2010 ağustos ayında, 12 Eylül 2010 Anayasa Değişikliği Referandumu öncesi Fethullah Gülen:
"...Değil sadece kadını erkeğiyle, çoluğu çocuğuyla ve dünyanın dört bir yanına dağılmışıyla hayatta olan insanları, imkân olsa mezardakileri bile kaldırarak o referandumda "EVET" oyu kullandırmak lazım. Mezardakiler bile kalksın. Ben zannediyorum kalkarlar da.. ben zannediyorum ruhları koşar da. Çünkü demokrasi adına çok önemli bir adımdır..."
6-7 ekim 2010'da Mehmet Ali Birand Posta Gazetesindeki köşesinde, Cemaatın başına gelecekleri yazdığında, bu operasyonu aylar öncesinden FG bilmiyor muydu?
Abdullah Öcalan, 15 şubat 2009'da, yakalanmış gibi yapılıp, görevlilerimize teslim edilip, ülkeye getirilirken, daha uçakta:
"...Türkiye'ye dönünce hizmet edeceğim. Fırsat verirseniz, hizmet ederim. Bunları, halkın içinde konuşuyorum. Başka bir şey de konuşmam. Bir hizmet imkânım varsa, ben inanıyorum vardır, daha üst düzeydekilere de bildirirsek, ben hizmeti seve seve ederim. Ben hizmet edeceğim. Çok iyi edeceğim......Yayınlayın. İşkence etmediniz, benim içimden geliyor. Ama ben gerçekten söylüyorum. Türkiye'yi seviyorum. Ve Türk halkını da seviyorum. Onlar için iyi hizmet edeceğime inanıyorum. Fırsat verilirse yaparım..."
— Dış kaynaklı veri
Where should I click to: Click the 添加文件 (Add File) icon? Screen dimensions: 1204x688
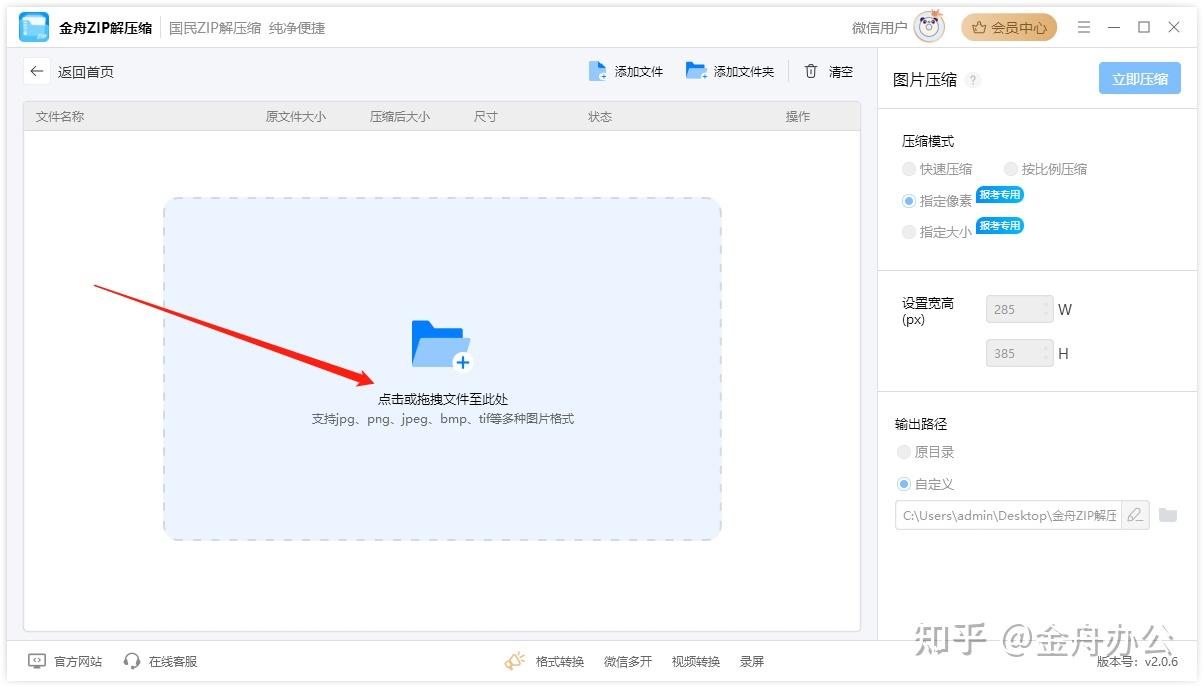pos(598,71)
2005'te; ülke güvenliğinin en üst düzey memuruyla konuyu tartışıp, asıl paralel devlet KCK'yı dizayn edecek kadar, hizmet ehli Önder Apo!
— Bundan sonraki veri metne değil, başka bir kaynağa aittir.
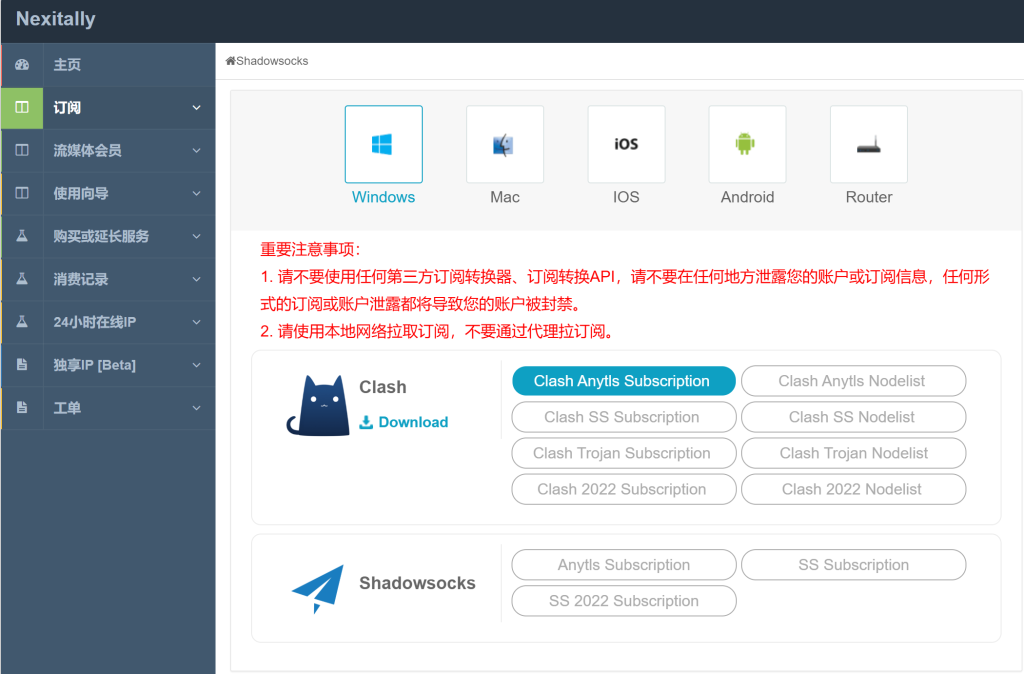Click the Shadowsocks breadcrumb home link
7 aralık 2013, İmralı. Abdullah Öcalan, Sırrı Süreyya Önder arasındaki konuşmanın Cemil Bayık bölümünü hatırlayalım:
"SSÖ.: Sadece Önderliğin kuracağı cümlelerin Kandil tarafından kurulmaya başlandığını bunun da devlet içinde muhataplık meselesini tartışmaya açtığını ifade etti sayın Fidan.
AÖ: Evet, değerlendiririz. Hakan Bey bu işleri ustaca bilir. Cemil (Bayık) bazı şeylere dikkat etsin. “Müzakere başlar, biter” cümlelerini ben söyleyebilirim. Duran da (Kalkan), Cemil de (Bayık) bunları kullanmamalıdır. Siz de onlarla tartışın. Kendi sınırları dahilinde yorumlar yapsınlar. Benim kullanacağım cümleleri kullanmasınlar..."
Abdullah Öcalan Cemil Bayık'ı ikâz ediyor, üslûp konusunda. Bayık, kendisini, verdiği katliam emirleriyle defalarca affettirdiyse de, şeytanın kulağına üfürdüğüne emin olduğum, şu cümleleri yakın zamanda söylüyor.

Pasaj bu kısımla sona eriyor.